Eliphas scratched among his white corkscrew tangles with long, thin fingers. His nails were curved, and filed into points. He said, “If you can pay, I’ll be glad to help. But I’ve never heard of anyone who does not know his own bloodline.”
“If it can be found anywhere, it can be found in Ys,” Yama said. “That is why I came here. When I was a baby, I was found on the river and taken in by a kind man. But now I want to find my real family. I believe that there are records here that will help me, but I am not certain that I know how to find them. If you will help me, I will be glad to pay what I can.”
Eliphas said, “If you pay for my evening meal, and my breakfast, why then, brother, I’ll do my best to put you on the right road.”
“I can pay a fair price,” Yama said, stung by the thought that Eliphas was offering charity.
“It’s fair enough, brother. The way to learn about the system is to see how it responds to questions, and I believe that I may learn a lot by asking yours. The more you learn about the way information is catalogued, the more efficient you become. I can process up to a decad of questions in parallel. There’s not many who can do that, but I’ve been working here all my life. In the days before the heretics, of course, it was simpler, because all records were stored within the purlieu of the avatars. I remember that what we now call librarians were then called hierodules, which means holy slaves. The real librarians were simply subroutines of the avatars. They spoke through the hierodules, and their answers came promptly. But we live in an imperfect age. The shrines are silent, and we must ask clerks to search through written records which are often second- or third-hand transcriptions, and not always stored where they should be.”

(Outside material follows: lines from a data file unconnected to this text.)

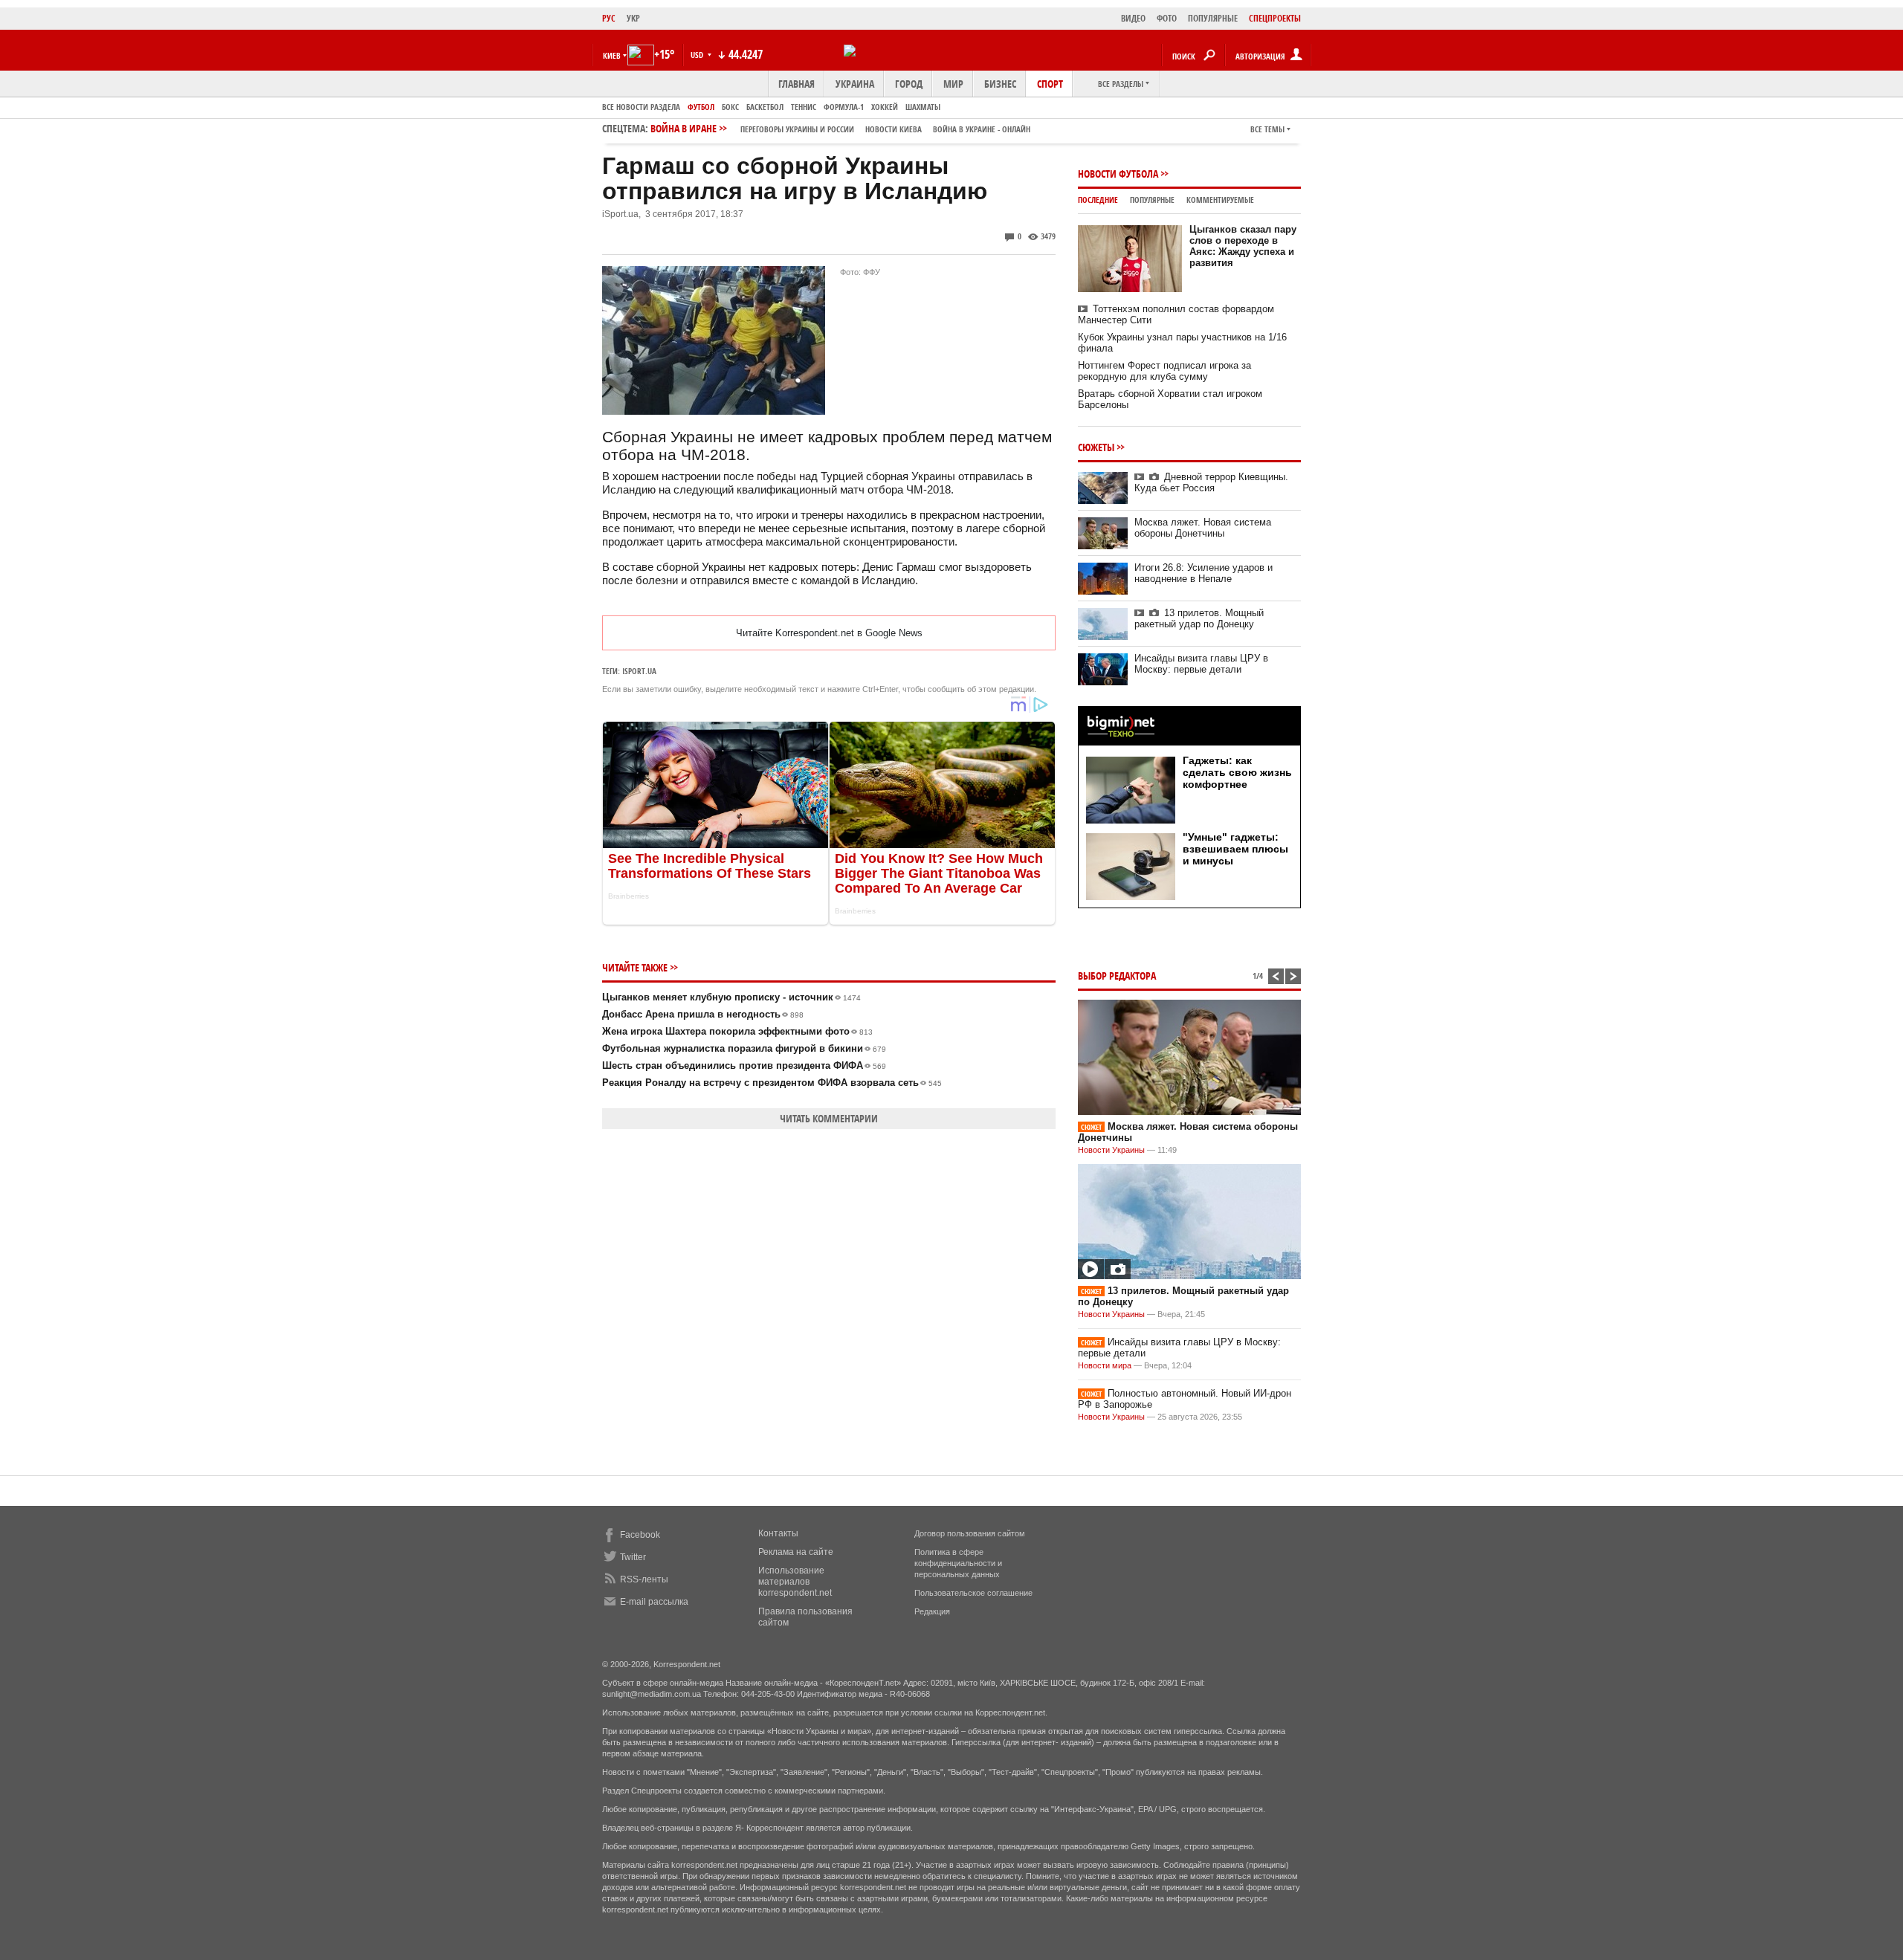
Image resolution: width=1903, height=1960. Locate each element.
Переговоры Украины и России (797, 129)
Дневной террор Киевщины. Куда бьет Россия (1211, 482)
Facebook (640, 1535)
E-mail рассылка (654, 1602)
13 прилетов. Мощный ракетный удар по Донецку (1199, 618)
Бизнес (1000, 84)
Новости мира (1104, 1365)
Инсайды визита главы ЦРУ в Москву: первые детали (1201, 664)
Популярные (1152, 199)
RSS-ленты (644, 1579)
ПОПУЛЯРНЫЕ (1213, 18)
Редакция (932, 1611)
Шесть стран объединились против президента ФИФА (744, 1065)
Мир (953, 84)
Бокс (730, 106)
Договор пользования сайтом (969, 1533)
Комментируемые (1220, 199)
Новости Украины (1111, 1149)
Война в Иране (840, 128)
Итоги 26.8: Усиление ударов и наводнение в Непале (1203, 573)
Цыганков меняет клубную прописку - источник (731, 997)
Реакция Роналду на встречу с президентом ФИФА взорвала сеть (772, 1082)
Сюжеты (1096, 447)
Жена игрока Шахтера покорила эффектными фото (737, 1031)
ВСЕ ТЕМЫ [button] (1267, 129)
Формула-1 (844, 106)
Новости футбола (1118, 173)
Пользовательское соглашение (973, 1592)
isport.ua (639, 670)
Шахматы (922, 106)
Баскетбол (765, 106)
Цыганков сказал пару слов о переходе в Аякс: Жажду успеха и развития (1242, 246)
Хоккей (884, 106)
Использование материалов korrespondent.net (795, 1581)
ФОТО (1167, 18)
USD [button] (698, 54)
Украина (855, 84)
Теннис (803, 106)
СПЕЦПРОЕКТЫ (1275, 18)
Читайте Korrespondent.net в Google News (829, 632)
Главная (796, 84)
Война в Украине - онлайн (981, 129)
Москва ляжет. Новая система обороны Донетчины (1202, 528)
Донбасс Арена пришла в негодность (703, 1014)
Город (909, 84)
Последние (1098, 199)
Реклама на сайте (795, 1552)
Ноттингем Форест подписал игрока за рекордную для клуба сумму (1164, 371)
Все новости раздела (641, 106)
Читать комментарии (829, 1118)
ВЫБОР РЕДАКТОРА (1117, 975)
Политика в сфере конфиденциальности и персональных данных (958, 1563)
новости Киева (893, 129)
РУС (609, 18)
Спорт (1050, 84)
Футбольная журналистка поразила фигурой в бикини (744, 1048)
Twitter (633, 1557)
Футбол (701, 106)
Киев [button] (612, 55)
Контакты (778, 1533)
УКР (633, 18)
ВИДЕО (1133, 18)
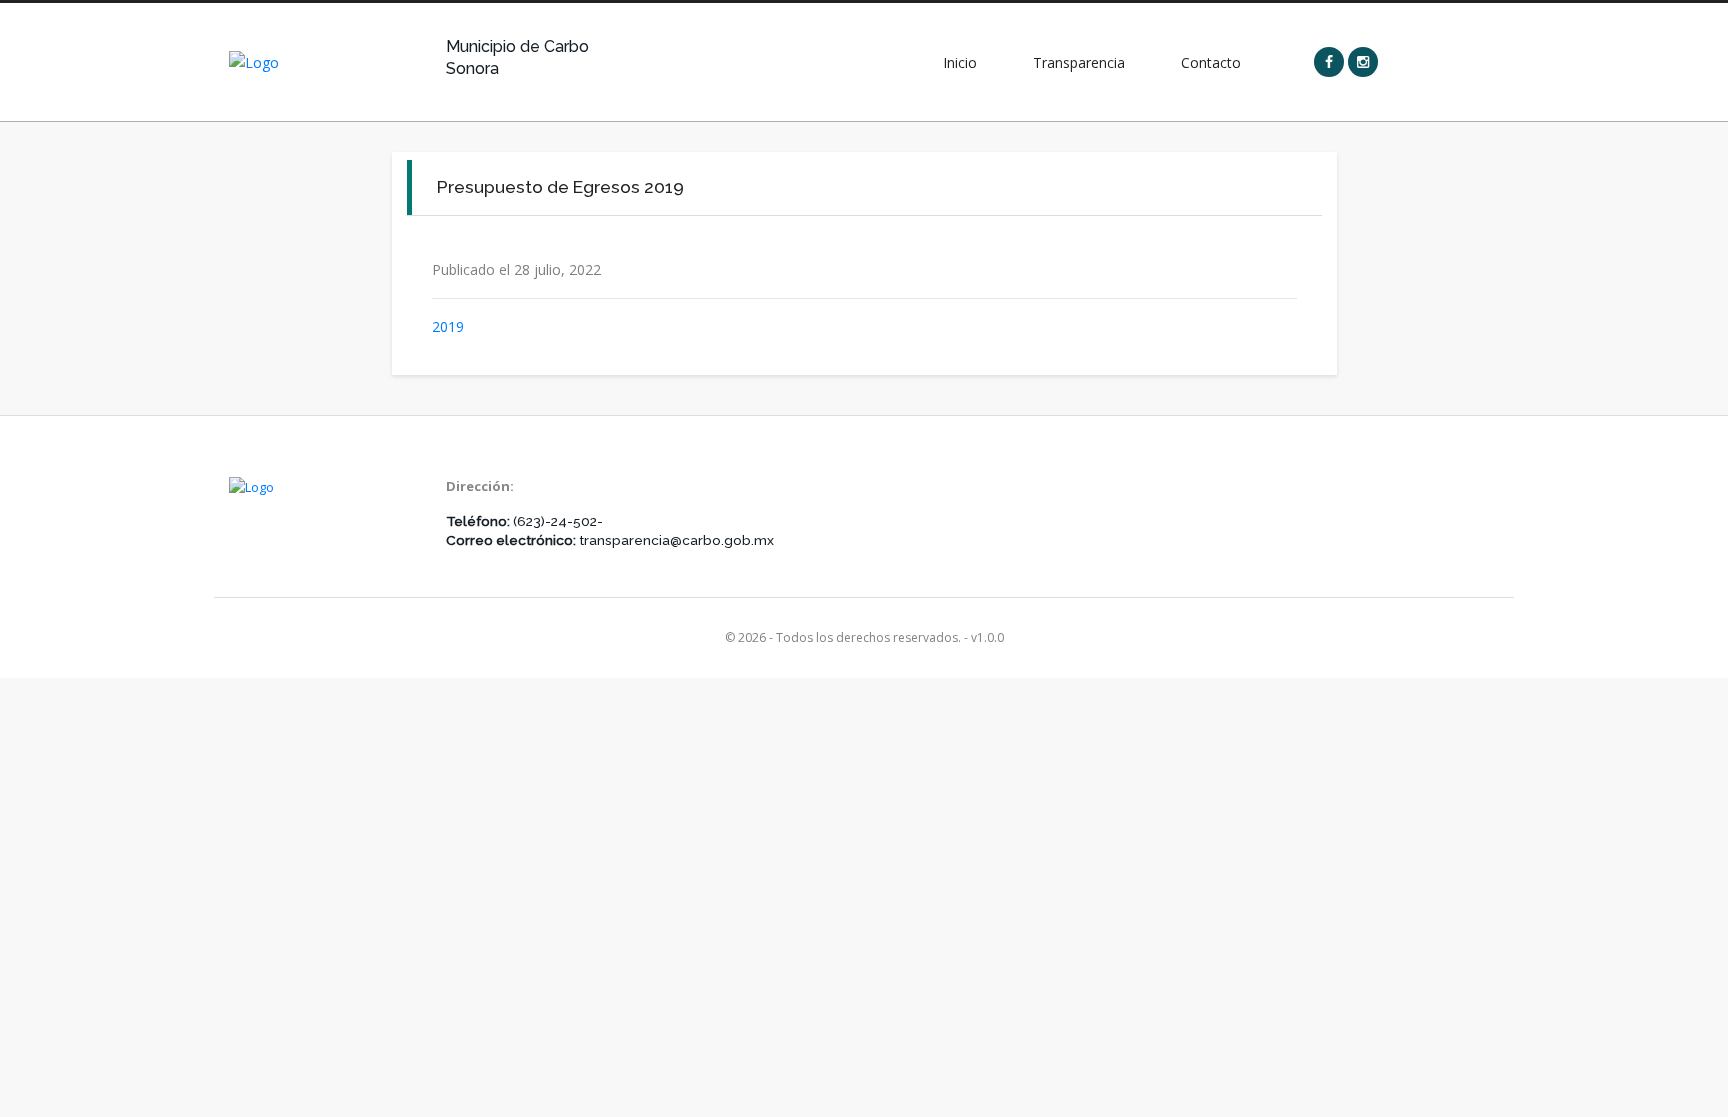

“But why is it that you are not allowed to know how the library is set out? It seems to me you must work in the dark when all that is needed is to open a shutter.”
“Why, there are a thousand clerks employed by this library alone, and this is one of the smaller ones. If everyone knew where everything was to be found, the librarians would make no money and could not afford to maintain the records in their care. And if facts were free, why then I wouldn’t make any money either. But that’s the way it is with most professions, brother. If their mysteries were removed, why then there’d be no need for most of the people in them. I’d say nine-tenths of the business of any department is to do with guarding the mysteries, and only one-tenth in applying them. That’s why rituals are so important. I’ve asked thousands of questions in my time, and reckon I know as much about medicine as most leeches, but I could never practice as I’m not inducted into their mysteries. If I’d been born to one of the medical families it might be different, but only the Preservers can choose how to be born into the world.”